Mais bon, si on pouvait quand même parcourir quelques kilomètres en «mode manuel», ça ne nous déplairait pas. C’est dire si, en matière de véhicule autonome, on regarde avec un regard un peu plus bienveillant des solutions qui se destinent au transport… de marchandises. Et en matière de camionnette de transport du futur, Renault vient de faire très fort en présentant EZ-PRO. EZ-PRO? Un engin étonnant, à mi-chemin entre le van de livraison, le container à roulettes et un véhicule tout droit sorti d'»Alien» ou de la «Guerre des Étoiles».

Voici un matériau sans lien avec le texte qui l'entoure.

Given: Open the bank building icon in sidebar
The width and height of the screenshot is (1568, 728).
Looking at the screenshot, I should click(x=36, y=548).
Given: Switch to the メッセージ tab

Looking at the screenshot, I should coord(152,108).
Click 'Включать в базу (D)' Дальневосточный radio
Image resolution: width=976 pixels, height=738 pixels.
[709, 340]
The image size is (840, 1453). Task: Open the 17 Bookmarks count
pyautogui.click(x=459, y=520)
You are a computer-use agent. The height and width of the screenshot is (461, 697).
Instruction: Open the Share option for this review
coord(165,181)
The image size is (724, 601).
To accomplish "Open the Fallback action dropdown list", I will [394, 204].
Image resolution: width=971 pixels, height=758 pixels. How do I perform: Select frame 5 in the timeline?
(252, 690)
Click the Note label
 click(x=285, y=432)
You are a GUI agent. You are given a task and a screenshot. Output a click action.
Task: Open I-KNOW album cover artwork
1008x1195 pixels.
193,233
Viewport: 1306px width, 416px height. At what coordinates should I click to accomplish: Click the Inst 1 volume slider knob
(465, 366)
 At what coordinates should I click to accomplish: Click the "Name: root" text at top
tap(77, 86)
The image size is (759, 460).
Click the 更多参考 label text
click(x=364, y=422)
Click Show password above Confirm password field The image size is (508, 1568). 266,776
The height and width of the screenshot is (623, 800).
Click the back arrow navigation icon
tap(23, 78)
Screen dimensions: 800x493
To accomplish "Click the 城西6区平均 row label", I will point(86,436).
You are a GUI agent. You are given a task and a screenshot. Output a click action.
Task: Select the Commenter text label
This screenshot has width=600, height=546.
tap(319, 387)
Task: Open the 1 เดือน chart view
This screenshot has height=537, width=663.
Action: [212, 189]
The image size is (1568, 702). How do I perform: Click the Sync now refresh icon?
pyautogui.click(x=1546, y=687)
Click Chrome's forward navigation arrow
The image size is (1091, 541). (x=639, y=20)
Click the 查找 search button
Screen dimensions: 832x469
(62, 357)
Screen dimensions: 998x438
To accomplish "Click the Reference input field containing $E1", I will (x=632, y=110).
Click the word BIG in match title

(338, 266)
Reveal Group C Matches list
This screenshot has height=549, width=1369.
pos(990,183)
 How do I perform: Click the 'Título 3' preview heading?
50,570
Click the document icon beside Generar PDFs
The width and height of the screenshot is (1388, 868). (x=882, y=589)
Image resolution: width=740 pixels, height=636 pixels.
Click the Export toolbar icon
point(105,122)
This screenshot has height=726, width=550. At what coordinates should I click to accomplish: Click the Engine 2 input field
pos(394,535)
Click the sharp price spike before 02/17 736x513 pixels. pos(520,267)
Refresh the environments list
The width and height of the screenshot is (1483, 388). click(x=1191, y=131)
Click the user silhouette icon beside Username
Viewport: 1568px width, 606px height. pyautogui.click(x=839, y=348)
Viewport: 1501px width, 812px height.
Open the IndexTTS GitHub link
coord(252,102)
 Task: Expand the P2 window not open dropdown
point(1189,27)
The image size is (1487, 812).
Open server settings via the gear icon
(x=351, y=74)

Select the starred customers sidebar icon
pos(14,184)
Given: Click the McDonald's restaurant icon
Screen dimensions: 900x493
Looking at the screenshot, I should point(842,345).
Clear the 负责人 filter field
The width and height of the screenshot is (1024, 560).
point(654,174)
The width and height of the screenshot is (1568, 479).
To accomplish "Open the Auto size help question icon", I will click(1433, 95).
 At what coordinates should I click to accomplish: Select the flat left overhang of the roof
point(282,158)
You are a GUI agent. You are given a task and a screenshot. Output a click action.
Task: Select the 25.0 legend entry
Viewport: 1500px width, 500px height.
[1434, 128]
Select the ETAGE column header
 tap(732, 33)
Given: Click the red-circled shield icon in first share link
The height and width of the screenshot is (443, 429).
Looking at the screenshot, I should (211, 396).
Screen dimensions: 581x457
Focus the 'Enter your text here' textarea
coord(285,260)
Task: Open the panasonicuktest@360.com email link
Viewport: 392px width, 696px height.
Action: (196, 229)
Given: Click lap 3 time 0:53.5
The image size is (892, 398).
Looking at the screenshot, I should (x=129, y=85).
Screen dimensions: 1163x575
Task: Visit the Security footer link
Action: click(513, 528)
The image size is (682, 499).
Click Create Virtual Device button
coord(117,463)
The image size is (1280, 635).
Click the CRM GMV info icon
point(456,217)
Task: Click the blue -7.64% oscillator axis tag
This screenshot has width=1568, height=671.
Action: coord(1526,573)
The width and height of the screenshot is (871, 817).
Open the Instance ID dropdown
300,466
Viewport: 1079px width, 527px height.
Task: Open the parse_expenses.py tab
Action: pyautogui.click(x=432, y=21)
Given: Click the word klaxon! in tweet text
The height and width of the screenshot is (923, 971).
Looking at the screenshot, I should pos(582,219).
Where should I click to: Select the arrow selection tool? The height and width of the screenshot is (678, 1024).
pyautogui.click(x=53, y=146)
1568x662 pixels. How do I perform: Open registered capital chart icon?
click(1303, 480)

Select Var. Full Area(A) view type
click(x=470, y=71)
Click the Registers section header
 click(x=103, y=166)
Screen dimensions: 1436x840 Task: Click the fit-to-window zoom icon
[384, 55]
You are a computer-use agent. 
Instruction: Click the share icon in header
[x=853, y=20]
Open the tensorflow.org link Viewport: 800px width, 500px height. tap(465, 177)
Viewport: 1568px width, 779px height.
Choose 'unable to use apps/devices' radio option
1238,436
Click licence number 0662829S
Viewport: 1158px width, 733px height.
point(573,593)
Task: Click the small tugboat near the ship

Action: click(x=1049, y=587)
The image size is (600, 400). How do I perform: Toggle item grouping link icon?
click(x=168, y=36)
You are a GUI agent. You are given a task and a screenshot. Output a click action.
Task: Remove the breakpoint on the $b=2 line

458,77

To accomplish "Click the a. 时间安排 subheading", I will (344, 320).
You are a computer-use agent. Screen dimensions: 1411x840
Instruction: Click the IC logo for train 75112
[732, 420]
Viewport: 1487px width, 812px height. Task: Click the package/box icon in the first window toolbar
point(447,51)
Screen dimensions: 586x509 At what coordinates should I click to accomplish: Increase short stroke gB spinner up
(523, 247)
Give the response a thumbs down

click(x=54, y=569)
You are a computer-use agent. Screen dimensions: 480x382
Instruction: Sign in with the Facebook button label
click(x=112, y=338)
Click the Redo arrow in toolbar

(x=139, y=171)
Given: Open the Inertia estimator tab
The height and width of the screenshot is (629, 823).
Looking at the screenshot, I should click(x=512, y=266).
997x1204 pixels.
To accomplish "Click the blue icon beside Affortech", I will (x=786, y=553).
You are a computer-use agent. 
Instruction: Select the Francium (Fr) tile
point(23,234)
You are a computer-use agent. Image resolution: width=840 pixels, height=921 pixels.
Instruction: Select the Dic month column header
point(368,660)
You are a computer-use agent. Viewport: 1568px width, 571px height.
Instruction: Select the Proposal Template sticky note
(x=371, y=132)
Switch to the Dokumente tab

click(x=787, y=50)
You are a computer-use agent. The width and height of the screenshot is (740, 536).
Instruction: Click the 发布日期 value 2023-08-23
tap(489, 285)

Le concept? Aussi simple que génial: imaginer le véhicule de livraison qui, dans les derniers kilomètres – entendez dans les zones urbaines voire péri-urbaines – transportera des marchandises de façon autonome, programmée et, surtout, sans polluer sur site, puisque 100% électrique. Les avantages sont évidents: diminution de la congestion du trafic – le principal Graal promis par la mobilité autonome – et des émissions nocives en zones habitées.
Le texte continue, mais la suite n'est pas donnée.